TASK REQUIREMENTS:
1. Copy the passage of the warehouse data-cleaning tutorial below, starting at "Leading and Trailing Spaces: Several" and ending at "operations and analyses.".
2. Write the next part of the tutorial on cleaning messy warehouse data with Python, picking up after its final sentence.

DOCUMENT PASSAGE:

◆ ◆ ◆

How to clean a messy warehouse data using Python

Introduction

Dealing with messy data is a common challenge in data analysis and can significantly impact the results of your analysis.

Cleaning the data is the first and most crucial step toward obtaining reliable insights.

The dataset we will use in this tutorial contains information about a warehouse inventory, but it is plagued with issues such as inconsistent formatting, missing values, incorrect data types, etc.

You will be guided through each step of the cleaning process, using a Python script to transform this messy data into a clean and usable dataset.

Overview of the warehouse dataset

The dataset we are working with is composed of 1000 rows or records of inventory items and 10 columns.

The dataset can be downloaded using this GitHub link.

Each record has multiple attributes, such as the product name, category, quantity, price, warehouse location, supplier, last restocked date, and status.

However, the dataset needs cleaning up due to several issues, including:

Inconsistent Text Formatting: The Product Name and Category columns contain inconsistent use of uppercase and lowercase letters, making it difficult to group similar items.
Leading and Trailing Spaces: Several string columns have leading and trailing spaces, which can cause issues when performing operations like filtering or grouping data.
Incorrect Data Types: The Quantity and Price columns, which should be numeric, contain text entries and are stored as strings. This prevents numerical operations and analyses.
Invalid Values: Some entries in the Quantity, Price, and Last Restocked columns are marked as ‘NaN’, and the Quantity column even has a value recorded as ‘two hundred’.
Date Formatting Issues: The Last Restocked column contains dates in an inconsistent format which can lead to potential errors in date-related analyses.

Step-by-step guide to cleaning the dataset

1. Loading the Dataset

The first step is to load the messy dataset into a Pandas DataFrame. This allows us to examine the data and identify the issues that need to be addressed.

◆ ◆ ◆

DATA SECTION:
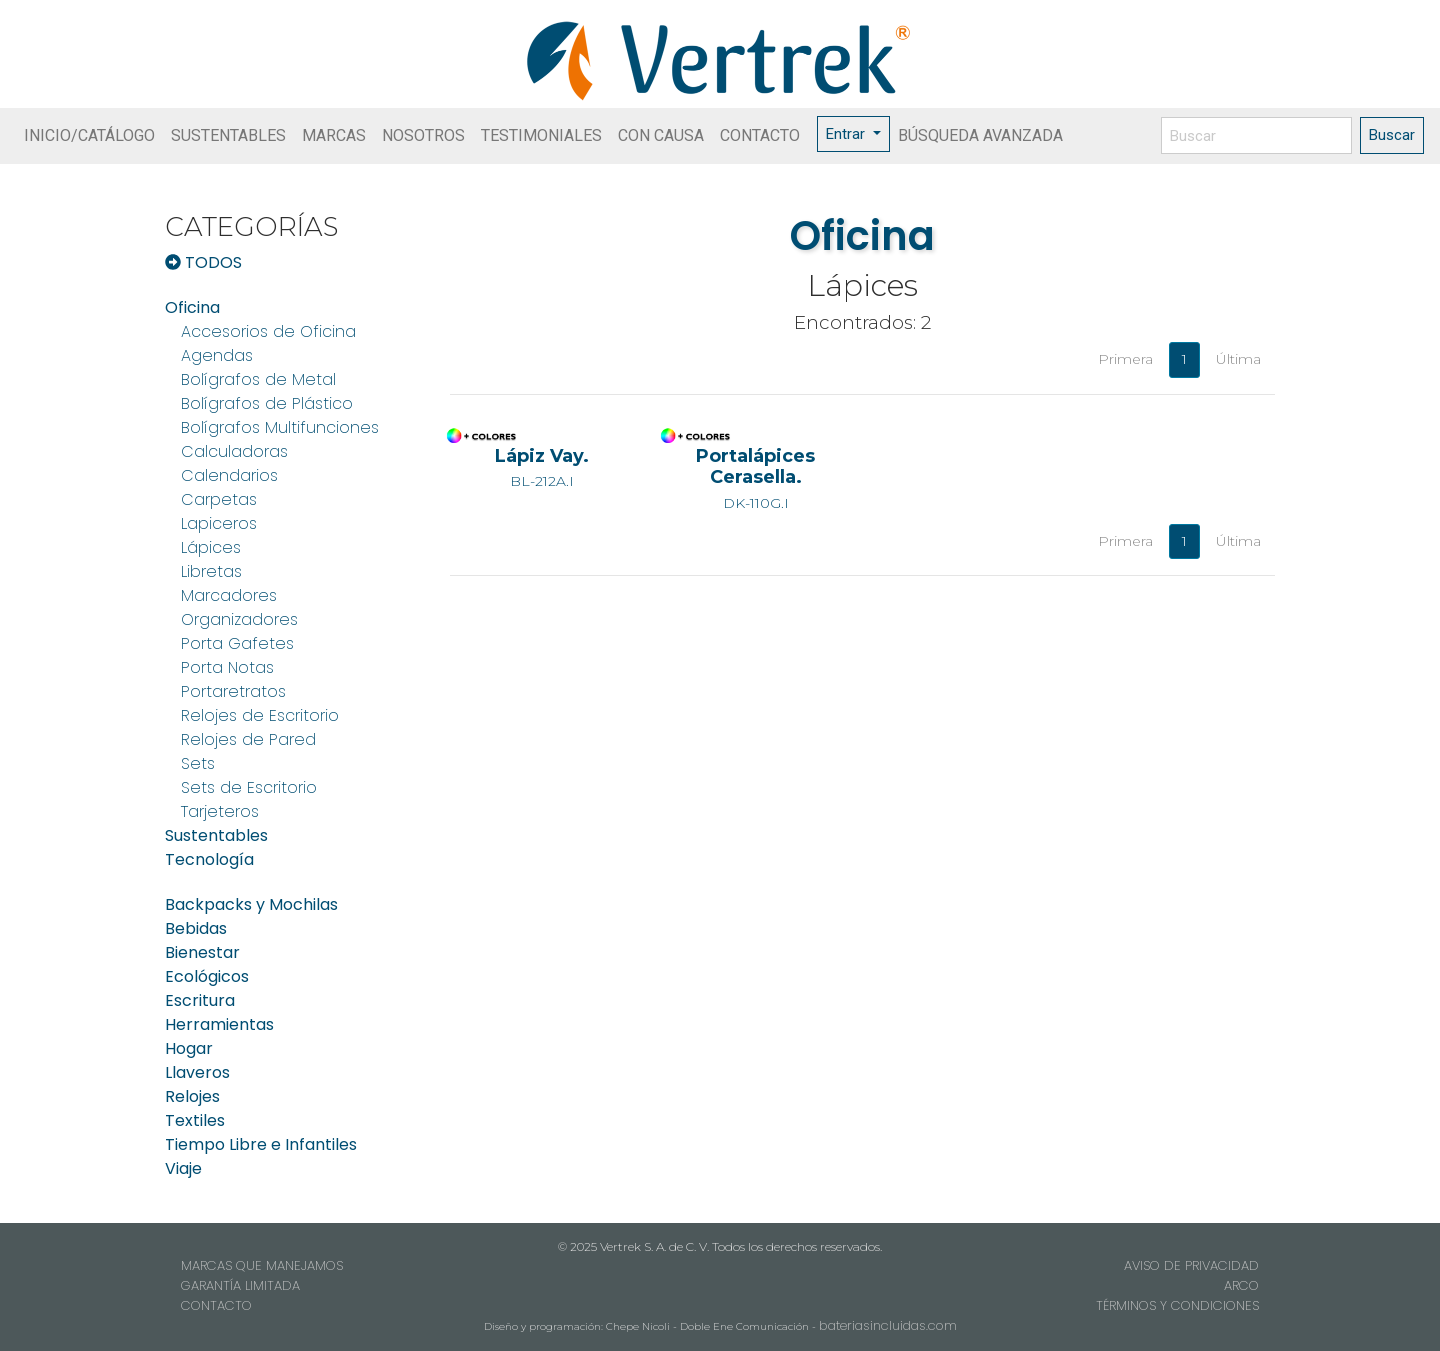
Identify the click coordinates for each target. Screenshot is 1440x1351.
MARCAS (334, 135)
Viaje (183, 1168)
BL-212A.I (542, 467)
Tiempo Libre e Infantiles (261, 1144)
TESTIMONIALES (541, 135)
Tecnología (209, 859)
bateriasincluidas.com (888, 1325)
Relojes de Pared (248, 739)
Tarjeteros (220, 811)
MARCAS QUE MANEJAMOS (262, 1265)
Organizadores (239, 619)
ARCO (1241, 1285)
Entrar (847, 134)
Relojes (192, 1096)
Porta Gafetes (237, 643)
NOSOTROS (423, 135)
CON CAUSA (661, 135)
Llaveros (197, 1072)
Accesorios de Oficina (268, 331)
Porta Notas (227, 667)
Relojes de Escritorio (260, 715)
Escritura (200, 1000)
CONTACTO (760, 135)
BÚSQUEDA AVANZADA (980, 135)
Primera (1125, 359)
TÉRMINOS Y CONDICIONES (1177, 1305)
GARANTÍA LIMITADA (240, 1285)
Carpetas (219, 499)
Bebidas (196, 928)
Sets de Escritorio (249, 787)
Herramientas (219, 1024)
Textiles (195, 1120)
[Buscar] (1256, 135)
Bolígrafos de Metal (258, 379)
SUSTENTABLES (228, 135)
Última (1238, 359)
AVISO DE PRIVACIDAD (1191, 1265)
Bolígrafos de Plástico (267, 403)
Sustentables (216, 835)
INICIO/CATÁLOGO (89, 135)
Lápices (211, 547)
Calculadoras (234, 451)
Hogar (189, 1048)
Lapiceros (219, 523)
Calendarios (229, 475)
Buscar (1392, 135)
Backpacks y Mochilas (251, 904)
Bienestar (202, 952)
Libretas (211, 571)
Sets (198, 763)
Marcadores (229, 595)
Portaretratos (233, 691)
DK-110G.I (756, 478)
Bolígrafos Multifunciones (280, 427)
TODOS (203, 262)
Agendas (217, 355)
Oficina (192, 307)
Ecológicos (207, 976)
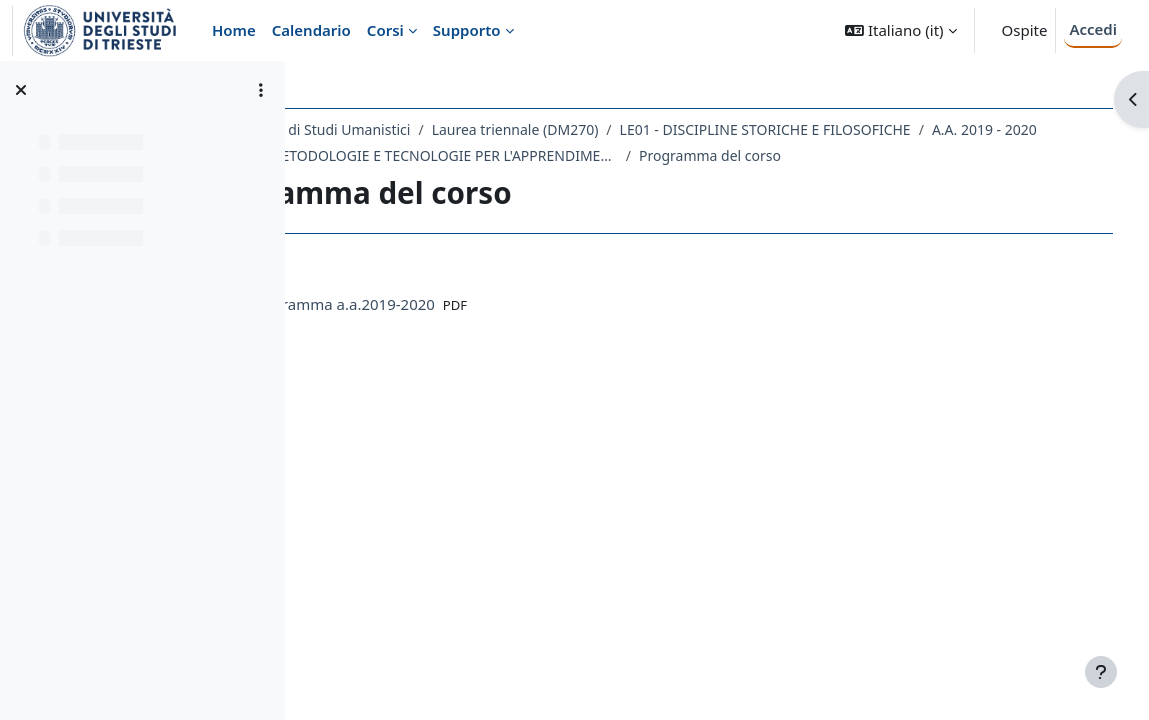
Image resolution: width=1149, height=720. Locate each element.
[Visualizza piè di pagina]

◆ ◆ ◆

ANSWERS BY TASK:
1.
Leading and Trailing Spaces: Several string columns have leading and trailing spaces, which can cause issues when performing operations like filtering or grouping data.
Incorrect Data Types: The Quantity and Price columns, which should be numeric, contain text entries and are stored as strings. This prevents numerical operations and analyses.

2.
import pandas as pd 
import numpy as np 

# Load the messy data 
file_path_warehouse_messy = '/path_to/warehouse_messy_data.csv' 
df_warehouse_messy = pd.read_csv(file_path_warehouse_messy)

NB: Please replace the “path_to” with the actual location of the stored messy data on your device.

2. Stripping Leading and Trailing Spaces

Data often contains unnecessary spaces that can lead to mismatches and errors in analysis. We will strip any leading or trailing spaces from all string columns.

# Strip leading and trailing spaces from string columns 
for column in df_warehouse_messy.select_dtypes(include=['object']).columns: 
df_warehouse_messy[column] = df_warehouse_messy[column].str.strip()

3. Standardising Text Formats

Inconsistent text formatting can make it difficult to group and analyse data. Here, we standardise the ‘Product Name’ and ‘Category’ columns by converting them to proper case and capitalising the first letter, respectively.

# Convert Product Name to proper case 
df_warehouse_messy['Product Name'] = df_warehouse_messy['Product Name'].str.title() 

# Correct the Category column 
df_warehouse_messy['Category'] = df_warehouse_messy['Category'].str.capitalize()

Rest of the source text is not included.